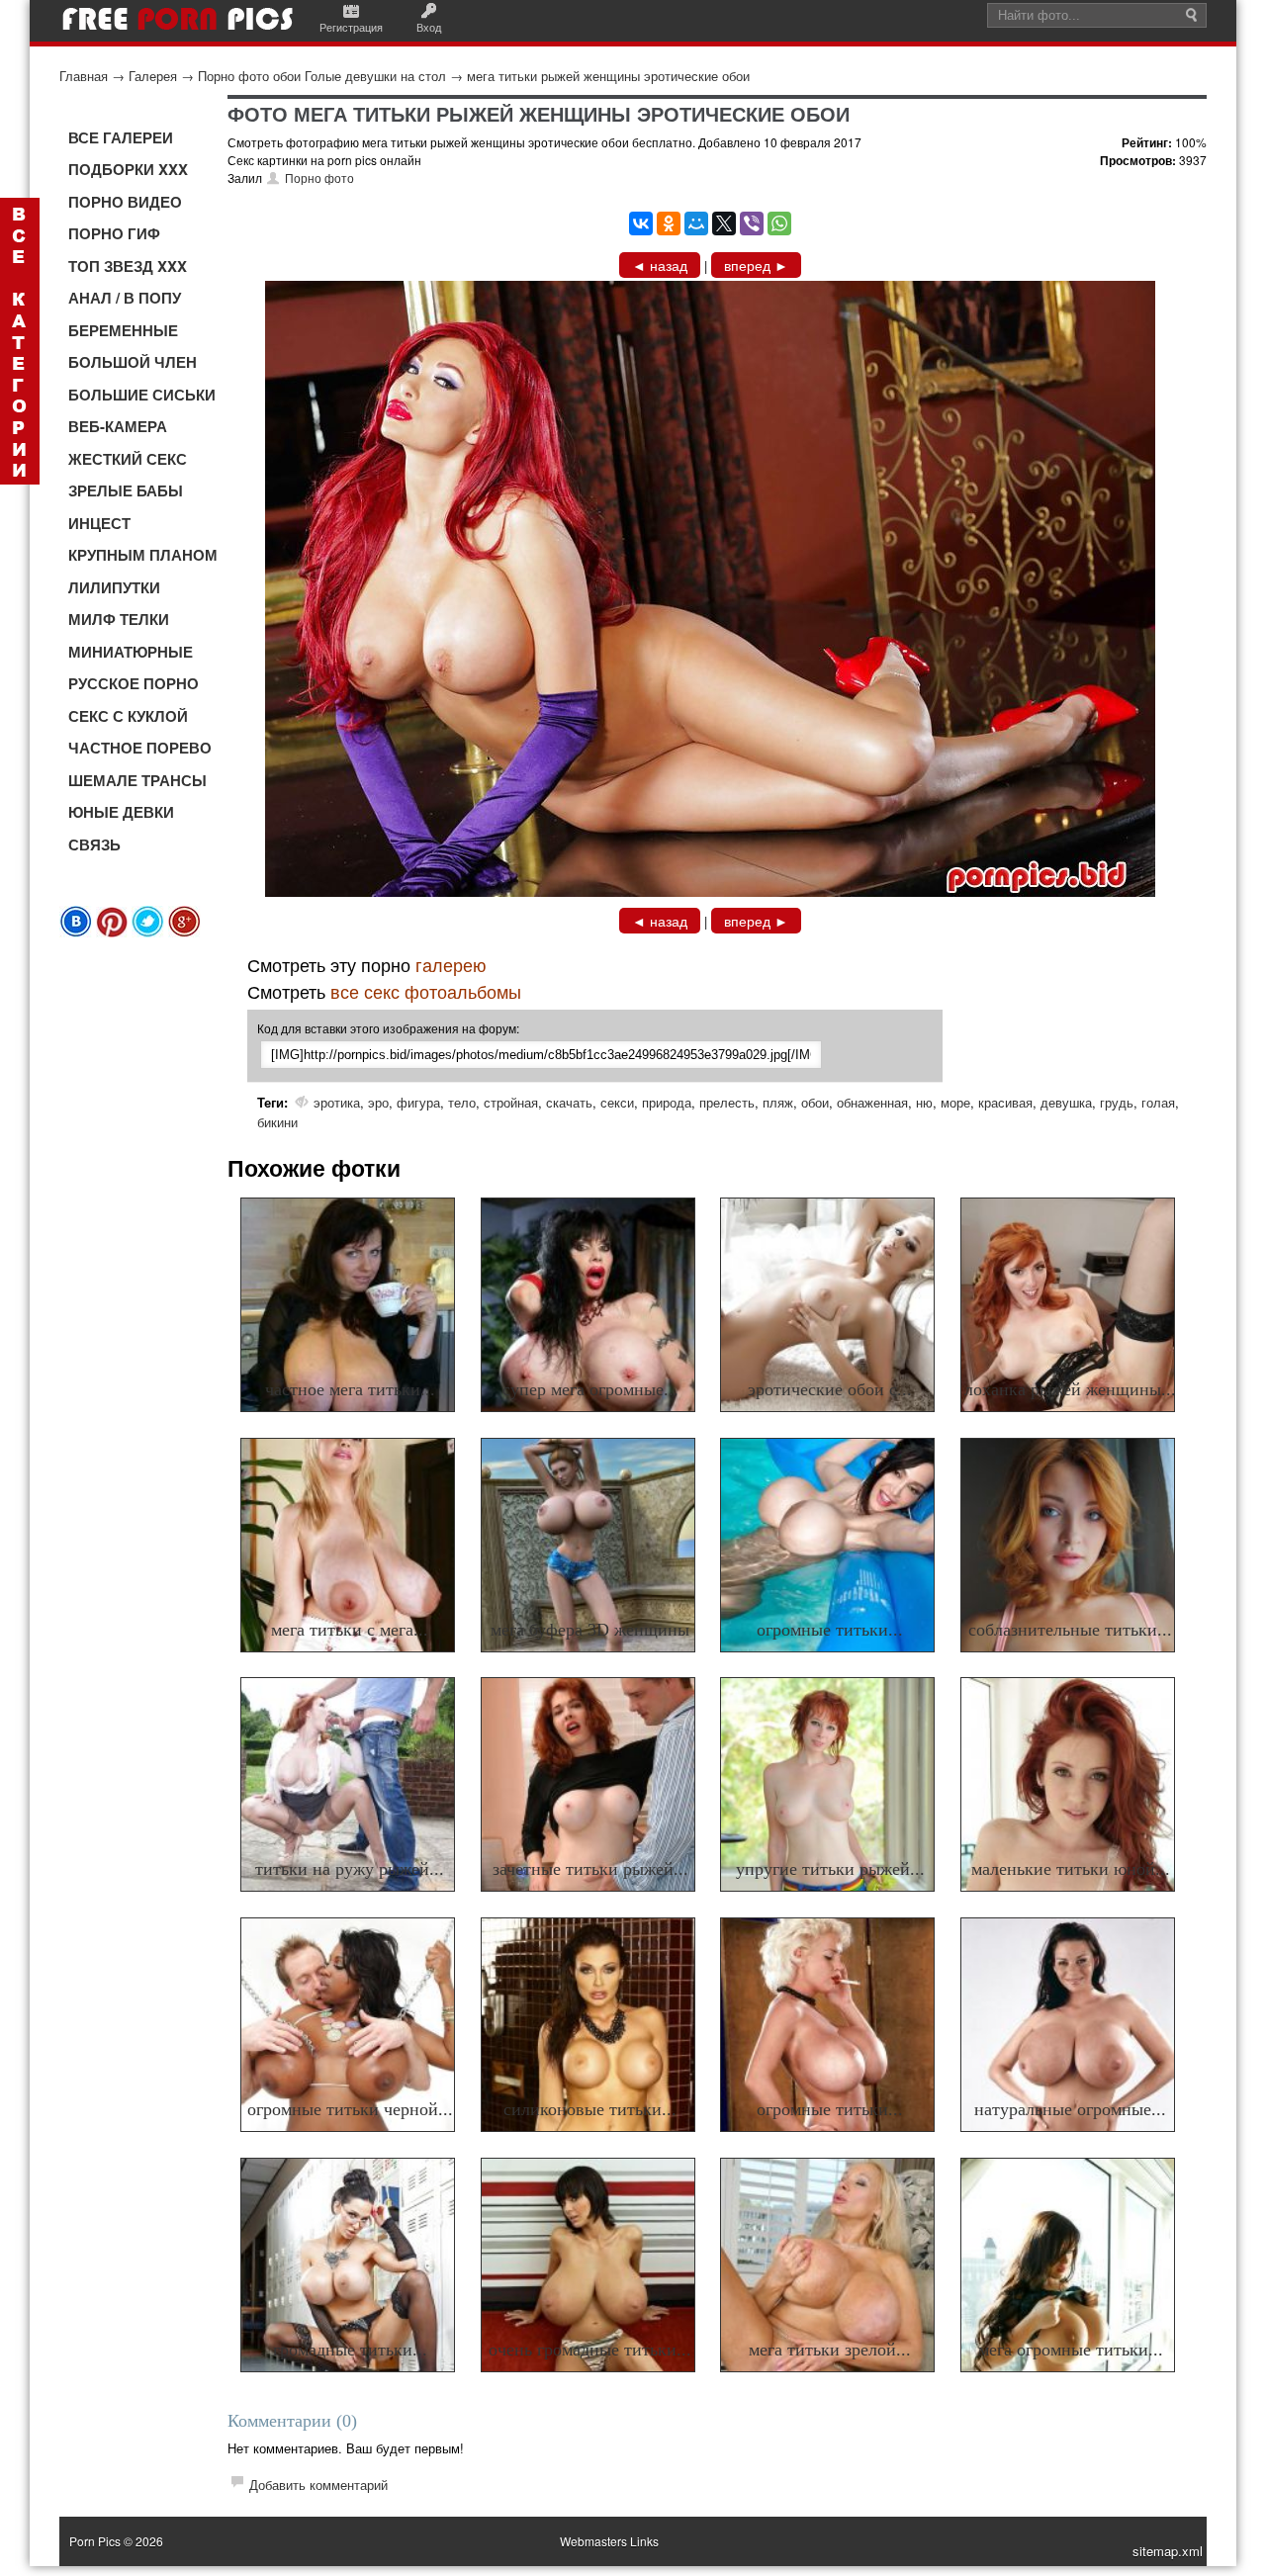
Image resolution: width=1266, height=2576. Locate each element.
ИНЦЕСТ (99, 523)
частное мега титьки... (350, 1389)
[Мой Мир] (696, 223)
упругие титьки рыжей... (830, 1869)
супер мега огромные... (590, 1389)
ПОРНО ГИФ (114, 233)
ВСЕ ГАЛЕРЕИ (120, 137)
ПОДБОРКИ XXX (128, 169)
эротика (337, 1102)
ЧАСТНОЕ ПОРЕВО (140, 747)
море (955, 1102)
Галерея (153, 75)
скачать (569, 1102)
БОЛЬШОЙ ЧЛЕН (132, 362)
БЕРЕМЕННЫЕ (123, 330)
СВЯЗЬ (94, 844)
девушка (1066, 1102)
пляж (778, 1102)
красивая (1005, 1102)
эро (378, 1102)
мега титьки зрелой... (830, 2349)
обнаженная (872, 1102)
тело (462, 1102)
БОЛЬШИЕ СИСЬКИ (142, 394)
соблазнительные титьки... (1070, 1630)
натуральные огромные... (1070, 2109)
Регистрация (351, 27)
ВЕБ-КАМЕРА (117, 426)
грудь (1116, 1102)
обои (815, 1102)
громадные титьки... (350, 2349)
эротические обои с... (830, 1389)
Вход (428, 27)
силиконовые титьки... (590, 2109)
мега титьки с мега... (349, 1630)
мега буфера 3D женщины (590, 1630)
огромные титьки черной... (350, 2109)
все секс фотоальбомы (425, 991)
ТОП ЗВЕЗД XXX (127, 266)
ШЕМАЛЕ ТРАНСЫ (137, 780)
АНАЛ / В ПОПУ (124, 298)
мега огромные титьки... (1070, 2349)
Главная (83, 75)
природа (666, 1102)
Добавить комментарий (318, 2484)
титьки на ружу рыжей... (349, 1869)
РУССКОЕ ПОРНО (133, 683)
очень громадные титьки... (590, 2349)
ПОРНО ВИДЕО (125, 202)
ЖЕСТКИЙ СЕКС (127, 459)
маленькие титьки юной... (1070, 1869)
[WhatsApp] (779, 223)
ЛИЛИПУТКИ (114, 587)
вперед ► (756, 265)
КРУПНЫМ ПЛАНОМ (143, 555)
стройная (511, 1102)
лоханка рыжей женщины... (1070, 1389)
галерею (451, 964)
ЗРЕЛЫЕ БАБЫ (125, 490)
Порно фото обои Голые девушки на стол (322, 75)
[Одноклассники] (668, 223)
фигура (418, 1102)
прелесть (727, 1102)
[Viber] (752, 223)
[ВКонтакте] (641, 223)
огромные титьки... (830, 1630)
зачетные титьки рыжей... (590, 1869)
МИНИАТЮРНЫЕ (130, 652)
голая (1158, 1102)
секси (617, 1102)
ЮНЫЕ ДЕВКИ (121, 812)
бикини (277, 1121)
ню (924, 1102)
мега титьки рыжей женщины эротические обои (608, 75)
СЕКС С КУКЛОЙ (128, 716)
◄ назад (659, 265)
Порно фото (319, 177)
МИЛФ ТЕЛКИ (118, 619)
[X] (724, 223)
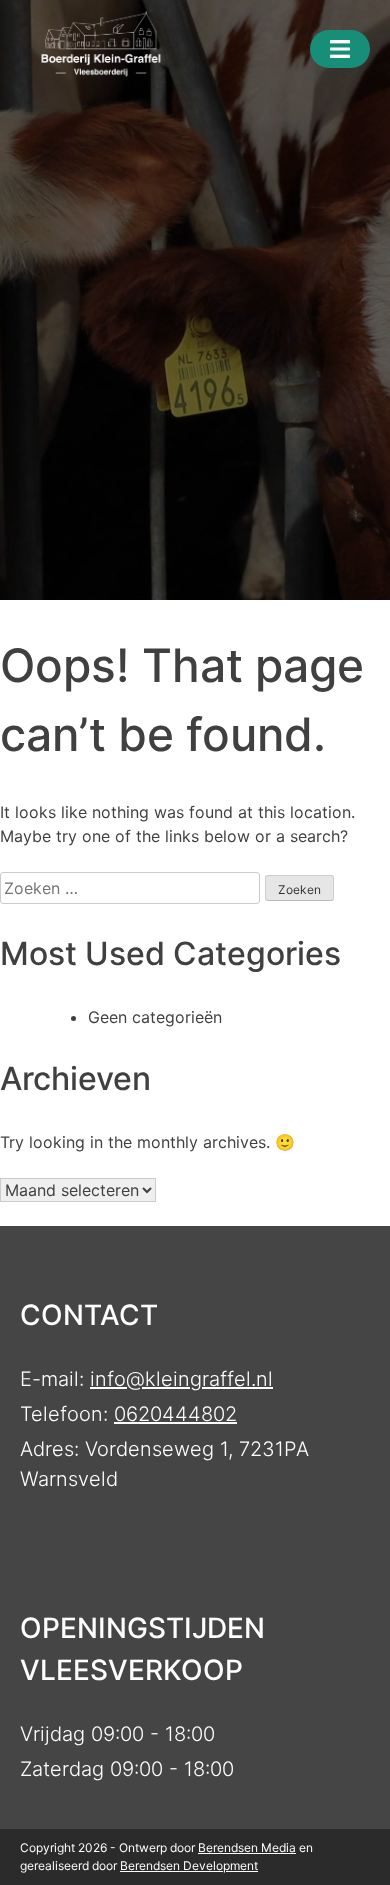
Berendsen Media (247, 1847)
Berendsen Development (189, 1865)
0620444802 (175, 1414)
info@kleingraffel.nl (181, 1379)
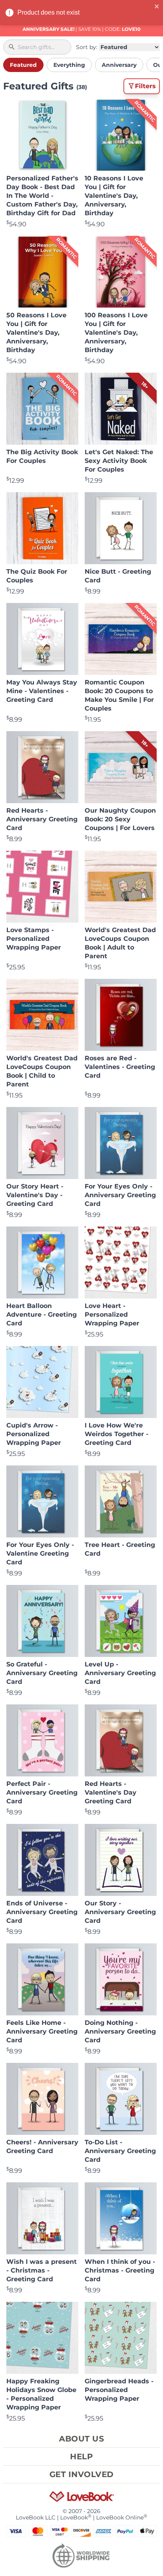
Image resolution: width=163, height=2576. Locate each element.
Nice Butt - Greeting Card (118, 576)
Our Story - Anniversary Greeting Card (120, 1911)
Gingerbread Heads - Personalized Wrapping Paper (119, 2389)
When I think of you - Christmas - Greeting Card (120, 2270)
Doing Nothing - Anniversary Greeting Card (120, 2031)
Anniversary (119, 64)
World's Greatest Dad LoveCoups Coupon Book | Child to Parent (42, 1071)
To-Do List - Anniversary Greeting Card (120, 2150)
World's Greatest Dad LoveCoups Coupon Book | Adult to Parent (120, 943)
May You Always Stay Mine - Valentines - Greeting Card (41, 691)
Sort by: (86, 47)
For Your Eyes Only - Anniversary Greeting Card (120, 1195)
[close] (157, 6)
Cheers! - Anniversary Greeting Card (42, 2146)
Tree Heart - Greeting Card (120, 1549)
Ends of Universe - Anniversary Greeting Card (42, 1911)
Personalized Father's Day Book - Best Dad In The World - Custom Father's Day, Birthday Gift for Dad (42, 195)
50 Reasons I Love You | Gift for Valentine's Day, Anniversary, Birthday (36, 332)
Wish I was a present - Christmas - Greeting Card (41, 2270)
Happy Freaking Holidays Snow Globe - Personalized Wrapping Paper (41, 2394)
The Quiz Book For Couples (36, 576)
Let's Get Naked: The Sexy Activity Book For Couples (119, 460)
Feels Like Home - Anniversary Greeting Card (42, 2031)
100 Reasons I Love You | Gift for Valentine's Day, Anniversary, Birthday (116, 332)
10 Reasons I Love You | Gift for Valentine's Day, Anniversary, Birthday (114, 195)
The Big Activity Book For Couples (42, 456)
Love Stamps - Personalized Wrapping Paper (33, 938)
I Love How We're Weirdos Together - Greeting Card (116, 1434)
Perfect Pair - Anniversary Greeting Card (42, 1792)
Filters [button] (145, 86)
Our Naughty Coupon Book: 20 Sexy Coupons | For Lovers (120, 819)
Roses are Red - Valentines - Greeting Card (120, 1066)
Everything (69, 64)
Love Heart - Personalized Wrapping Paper (112, 1314)
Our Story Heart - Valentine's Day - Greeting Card (34, 1195)
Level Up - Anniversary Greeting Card (120, 1672)
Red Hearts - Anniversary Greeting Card (42, 819)
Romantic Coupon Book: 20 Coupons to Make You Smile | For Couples (119, 695)
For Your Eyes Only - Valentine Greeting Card (40, 1553)
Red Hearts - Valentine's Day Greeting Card (110, 1792)
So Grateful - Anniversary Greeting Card (42, 1672)
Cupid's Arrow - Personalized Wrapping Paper (33, 1434)
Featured (23, 64)
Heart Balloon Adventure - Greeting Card (41, 1314)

Task item – Tell how many lines of the records above hold the string "Sexy". Give no other text.

Solved problem – 2